Given information section start

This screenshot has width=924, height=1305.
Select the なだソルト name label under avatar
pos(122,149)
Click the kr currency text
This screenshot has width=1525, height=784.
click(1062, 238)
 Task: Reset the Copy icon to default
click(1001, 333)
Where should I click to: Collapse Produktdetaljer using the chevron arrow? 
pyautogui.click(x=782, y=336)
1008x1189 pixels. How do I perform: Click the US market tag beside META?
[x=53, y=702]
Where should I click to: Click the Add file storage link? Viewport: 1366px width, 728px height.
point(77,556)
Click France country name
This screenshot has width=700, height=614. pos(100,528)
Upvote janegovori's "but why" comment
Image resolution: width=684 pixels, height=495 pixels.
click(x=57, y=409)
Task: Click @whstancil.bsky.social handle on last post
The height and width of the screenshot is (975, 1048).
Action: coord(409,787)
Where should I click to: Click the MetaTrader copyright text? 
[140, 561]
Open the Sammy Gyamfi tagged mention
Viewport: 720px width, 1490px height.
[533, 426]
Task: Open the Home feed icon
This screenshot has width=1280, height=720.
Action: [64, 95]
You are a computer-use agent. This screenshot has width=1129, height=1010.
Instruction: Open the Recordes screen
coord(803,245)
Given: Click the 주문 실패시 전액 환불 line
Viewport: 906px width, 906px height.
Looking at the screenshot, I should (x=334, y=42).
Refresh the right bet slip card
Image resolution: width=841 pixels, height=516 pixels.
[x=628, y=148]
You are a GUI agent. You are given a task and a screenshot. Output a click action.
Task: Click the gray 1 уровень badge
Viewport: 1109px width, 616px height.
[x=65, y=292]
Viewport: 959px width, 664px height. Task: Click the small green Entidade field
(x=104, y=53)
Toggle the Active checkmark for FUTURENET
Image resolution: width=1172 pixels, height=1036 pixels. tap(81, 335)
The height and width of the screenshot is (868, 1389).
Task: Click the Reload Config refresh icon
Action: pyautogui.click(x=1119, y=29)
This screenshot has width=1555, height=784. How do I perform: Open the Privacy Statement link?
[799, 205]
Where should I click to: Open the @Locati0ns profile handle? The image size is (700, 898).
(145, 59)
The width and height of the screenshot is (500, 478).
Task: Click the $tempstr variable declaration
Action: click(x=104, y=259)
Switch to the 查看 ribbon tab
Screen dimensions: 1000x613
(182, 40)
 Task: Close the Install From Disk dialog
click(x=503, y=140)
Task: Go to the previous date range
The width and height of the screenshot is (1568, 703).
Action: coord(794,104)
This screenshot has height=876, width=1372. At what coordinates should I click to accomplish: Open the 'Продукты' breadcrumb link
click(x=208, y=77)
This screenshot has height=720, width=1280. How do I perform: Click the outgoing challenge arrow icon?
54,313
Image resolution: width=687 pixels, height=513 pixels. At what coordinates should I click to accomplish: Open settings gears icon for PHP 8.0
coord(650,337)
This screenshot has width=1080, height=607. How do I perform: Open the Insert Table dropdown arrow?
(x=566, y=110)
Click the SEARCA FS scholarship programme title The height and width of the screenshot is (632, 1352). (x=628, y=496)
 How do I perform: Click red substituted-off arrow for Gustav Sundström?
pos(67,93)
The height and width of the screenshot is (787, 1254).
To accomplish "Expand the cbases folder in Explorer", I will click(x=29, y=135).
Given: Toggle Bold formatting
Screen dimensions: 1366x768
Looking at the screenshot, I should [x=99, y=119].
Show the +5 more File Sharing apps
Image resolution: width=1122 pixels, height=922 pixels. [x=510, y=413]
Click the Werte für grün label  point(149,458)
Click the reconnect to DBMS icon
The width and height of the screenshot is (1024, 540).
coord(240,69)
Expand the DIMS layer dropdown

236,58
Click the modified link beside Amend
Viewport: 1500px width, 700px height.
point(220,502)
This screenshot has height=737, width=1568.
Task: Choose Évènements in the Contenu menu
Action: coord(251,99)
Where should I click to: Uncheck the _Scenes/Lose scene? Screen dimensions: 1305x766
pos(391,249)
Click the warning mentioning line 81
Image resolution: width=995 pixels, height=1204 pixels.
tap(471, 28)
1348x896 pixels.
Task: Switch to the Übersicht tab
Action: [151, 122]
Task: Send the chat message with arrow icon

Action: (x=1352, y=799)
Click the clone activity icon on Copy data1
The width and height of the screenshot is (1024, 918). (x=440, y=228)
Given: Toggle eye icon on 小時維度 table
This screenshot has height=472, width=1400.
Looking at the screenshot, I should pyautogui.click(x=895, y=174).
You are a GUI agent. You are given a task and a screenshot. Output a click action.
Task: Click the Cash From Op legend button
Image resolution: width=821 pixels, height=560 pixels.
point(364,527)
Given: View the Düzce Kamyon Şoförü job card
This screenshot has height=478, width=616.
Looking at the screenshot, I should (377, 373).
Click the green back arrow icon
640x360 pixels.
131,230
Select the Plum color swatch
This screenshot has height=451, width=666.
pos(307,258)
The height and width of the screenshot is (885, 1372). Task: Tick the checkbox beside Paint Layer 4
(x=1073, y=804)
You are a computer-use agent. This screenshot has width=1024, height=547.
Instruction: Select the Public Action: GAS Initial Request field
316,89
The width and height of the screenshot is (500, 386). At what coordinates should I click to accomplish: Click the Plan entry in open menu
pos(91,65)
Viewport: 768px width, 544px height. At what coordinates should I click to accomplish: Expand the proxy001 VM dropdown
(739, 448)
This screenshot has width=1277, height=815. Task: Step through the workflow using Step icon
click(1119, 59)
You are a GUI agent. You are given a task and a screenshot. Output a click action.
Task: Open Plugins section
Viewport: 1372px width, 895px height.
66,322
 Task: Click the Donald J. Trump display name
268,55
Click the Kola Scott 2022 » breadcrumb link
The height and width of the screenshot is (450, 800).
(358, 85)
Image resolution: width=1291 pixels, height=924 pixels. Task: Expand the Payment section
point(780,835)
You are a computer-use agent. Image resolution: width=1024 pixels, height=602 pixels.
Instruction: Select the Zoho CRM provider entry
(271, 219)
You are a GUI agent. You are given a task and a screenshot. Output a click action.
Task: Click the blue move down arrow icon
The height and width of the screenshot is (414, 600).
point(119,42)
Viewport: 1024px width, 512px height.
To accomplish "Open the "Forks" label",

Given information section end

- [Problem details]
The word to find is "card". Copy every line of the data that holds it.

- [Written reply]
Refresh the right bet slip card
Given: View the Düzce Kamyon Şoförü job card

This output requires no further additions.